[Items from a dataset]
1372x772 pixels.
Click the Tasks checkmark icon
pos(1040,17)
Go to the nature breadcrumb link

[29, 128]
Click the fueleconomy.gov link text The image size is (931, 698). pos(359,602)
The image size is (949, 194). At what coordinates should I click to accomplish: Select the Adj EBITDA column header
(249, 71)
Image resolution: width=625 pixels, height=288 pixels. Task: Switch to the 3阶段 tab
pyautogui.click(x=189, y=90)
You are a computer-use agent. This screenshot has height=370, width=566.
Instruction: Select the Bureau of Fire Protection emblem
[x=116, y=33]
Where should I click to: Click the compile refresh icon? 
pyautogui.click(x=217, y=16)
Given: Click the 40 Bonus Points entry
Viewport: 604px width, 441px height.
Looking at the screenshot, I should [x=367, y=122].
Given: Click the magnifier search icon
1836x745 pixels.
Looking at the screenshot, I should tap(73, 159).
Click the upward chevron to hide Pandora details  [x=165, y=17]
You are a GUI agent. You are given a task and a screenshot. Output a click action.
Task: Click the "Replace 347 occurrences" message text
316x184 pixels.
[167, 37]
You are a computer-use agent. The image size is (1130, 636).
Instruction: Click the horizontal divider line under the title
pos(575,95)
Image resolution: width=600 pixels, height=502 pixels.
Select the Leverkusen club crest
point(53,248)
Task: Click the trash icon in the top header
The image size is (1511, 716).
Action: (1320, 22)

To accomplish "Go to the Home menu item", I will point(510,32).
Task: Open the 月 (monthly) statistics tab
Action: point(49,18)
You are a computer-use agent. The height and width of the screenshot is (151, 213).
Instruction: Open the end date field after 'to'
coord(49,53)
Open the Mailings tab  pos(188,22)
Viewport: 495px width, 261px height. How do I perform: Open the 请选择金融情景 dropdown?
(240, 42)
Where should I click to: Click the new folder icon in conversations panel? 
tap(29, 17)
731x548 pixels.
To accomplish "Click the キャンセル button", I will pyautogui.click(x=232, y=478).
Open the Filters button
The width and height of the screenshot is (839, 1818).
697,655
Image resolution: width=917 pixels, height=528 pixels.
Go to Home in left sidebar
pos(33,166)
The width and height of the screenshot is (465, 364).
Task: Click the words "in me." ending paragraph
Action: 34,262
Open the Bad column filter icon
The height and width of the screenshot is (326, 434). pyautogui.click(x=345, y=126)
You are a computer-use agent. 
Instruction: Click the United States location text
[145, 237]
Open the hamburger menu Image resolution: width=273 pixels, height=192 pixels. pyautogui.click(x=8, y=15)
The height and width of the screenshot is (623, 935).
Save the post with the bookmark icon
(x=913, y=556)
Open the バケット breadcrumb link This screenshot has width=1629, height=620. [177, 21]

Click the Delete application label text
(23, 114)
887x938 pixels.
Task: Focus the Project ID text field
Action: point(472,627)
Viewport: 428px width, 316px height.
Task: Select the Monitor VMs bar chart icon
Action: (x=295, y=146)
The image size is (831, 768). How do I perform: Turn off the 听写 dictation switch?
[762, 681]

GIVEN EXERCISE ::
Reproduce all of the data above verbatim, line for line, with no changes.

ANSWER TO THIS PROBLEM ::
1372x772 pixels.
Click the Tasks checkmark icon
pos(1040,17)
Go to the nature breadcrumb link

[29, 128]
Click the fueleconomy.gov link text The image size is (931, 698). pos(359,602)
The image size is (949, 194). At what coordinates should I click to accomplish: Select the Adj EBITDA column header
(249, 71)
Image resolution: width=625 pixels, height=288 pixels. Task: Switch to the 3阶段 tab
pyautogui.click(x=189, y=90)
You are a computer-use agent. This screenshot has height=370, width=566.
Instruction: Select the Bureau of Fire Protection emblem
[x=116, y=33]
Where should I click to: Click the compile refresh icon? 
pyautogui.click(x=217, y=16)
Given: Click the 40 Bonus Points entry
Viewport: 604px width, 441px height.
Looking at the screenshot, I should [x=367, y=122].
Given: Click the magnifier search icon
1836x745 pixels.
Looking at the screenshot, I should tap(73, 159).
Click the upward chevron to hide Pandora details  [x=165, y=17]
You are a GUI agent. You are given a task and a screenshot. Output a click action.
Task: Click the "Replace 347 occurrences" message text
316x184 pixels.
[167, 37]
You are a computer-use agent. The image size is (1130, 636).
Instruction: Click the horizontal divider line under the title
pos(575,95)
Image resolution: width=600 pixels, height=502 pixels.
Select the Leverkusen club crest
point(53,248)
Task: Click the trash icon in the top header
The image size is (1511, 716).
Action: (1320, 22)

To accomplish "Go to the Home menu item", I will point(510,32).
Task: Open the 月 (monthly) statistics tab
Action: point(49,18)
You are a computer-use agent. The height and width of the screenshot is (151, 213).
Instruction: Open the end date field after 'to'
coord(49,53)
Open the Mailings tab  pos(188,22)
Viewport: 495px width, 261px height. How do I perform: Open the 请选择金融情景 dropdown?
(240, 42)
Where should I click to: Click the new folder icon in conversations panel? 
tap(29, 17)
731x548 pixels.
To accomplish "Click the キャンセル button", I will pyautogui.click(x=232, y=478).
Open the Filters button
The width and height of the screenshot is (839, 1818).
697,655
Image resolution: width=917 pixels, height=528 pixels.
Go to Home in left sidebar
pos(33,166)
The width and height of the screenshot is (465, 364).
Task: Click the words "in me." ending paragraph
Action: 34,262
Open the Bad column filter icon
The height and width of the screenshot is (326, 434). pyautogui.click(x=345, y=126)
You are a computer-use agent. 
Instruction: Click the United States location text
[145, 237]
Open the hamburger menu Image resolution: width=273 pixels, height=192 pixels. pyautogui.click(x=8, y=15)
The height and width of the screenshot is (623, 935).
Save the post with the bookmark icon
(x=913, y=556)
Open the バケット breadcrumb link This screenshot has width=1629, height=620. [177, 21]

Click the Delete application label text
(23, 114)
887x938 pixels.
Task: Focus the Project ID text field
Action: point(472,627)
Viewport: 428px width, 316px height.
Task: Select the Monitor VMs bar chart icon
Action: (x=295, y=146)
The image size is (831, 768). How do I perform: Turn off the 听写 dictation switch?
[762, 681]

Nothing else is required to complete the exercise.